WHAT THE TASK REQUIRES: Search term "高品質プレイマット": copy each line of the data containing it.

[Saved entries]
______

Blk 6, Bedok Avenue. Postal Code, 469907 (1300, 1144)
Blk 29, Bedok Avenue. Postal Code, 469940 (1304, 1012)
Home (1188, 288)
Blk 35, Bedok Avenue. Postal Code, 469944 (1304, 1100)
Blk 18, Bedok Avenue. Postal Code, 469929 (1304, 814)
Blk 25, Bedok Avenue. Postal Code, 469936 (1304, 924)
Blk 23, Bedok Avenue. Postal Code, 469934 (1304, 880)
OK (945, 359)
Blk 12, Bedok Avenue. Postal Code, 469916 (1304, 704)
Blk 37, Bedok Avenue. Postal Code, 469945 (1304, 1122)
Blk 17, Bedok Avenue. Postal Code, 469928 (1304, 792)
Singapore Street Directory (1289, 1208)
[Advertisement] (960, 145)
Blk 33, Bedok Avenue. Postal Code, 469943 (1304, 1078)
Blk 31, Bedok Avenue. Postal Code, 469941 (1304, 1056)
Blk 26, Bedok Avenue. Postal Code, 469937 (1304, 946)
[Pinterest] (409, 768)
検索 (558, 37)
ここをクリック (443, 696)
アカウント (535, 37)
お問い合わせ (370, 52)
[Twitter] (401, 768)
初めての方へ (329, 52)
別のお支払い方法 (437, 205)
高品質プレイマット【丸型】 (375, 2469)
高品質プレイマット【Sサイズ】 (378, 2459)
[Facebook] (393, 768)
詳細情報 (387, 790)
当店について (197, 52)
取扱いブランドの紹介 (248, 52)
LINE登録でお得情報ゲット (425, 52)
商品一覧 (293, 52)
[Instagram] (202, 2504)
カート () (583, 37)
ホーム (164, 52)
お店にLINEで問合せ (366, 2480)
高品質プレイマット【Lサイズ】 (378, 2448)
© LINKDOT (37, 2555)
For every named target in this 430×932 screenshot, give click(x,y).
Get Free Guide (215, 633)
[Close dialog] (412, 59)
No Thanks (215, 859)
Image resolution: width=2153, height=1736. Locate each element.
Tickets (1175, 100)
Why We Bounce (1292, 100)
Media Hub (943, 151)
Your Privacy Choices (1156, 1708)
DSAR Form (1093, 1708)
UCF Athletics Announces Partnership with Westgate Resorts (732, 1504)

______

WRITTEN ANSWER:
高品質プレイマット【丸型】 (375, 2469)
高品質プレイマット【Sサイズ】 (378, 2459)
高品質プレイマット【Lサイズ】 (378, 2448)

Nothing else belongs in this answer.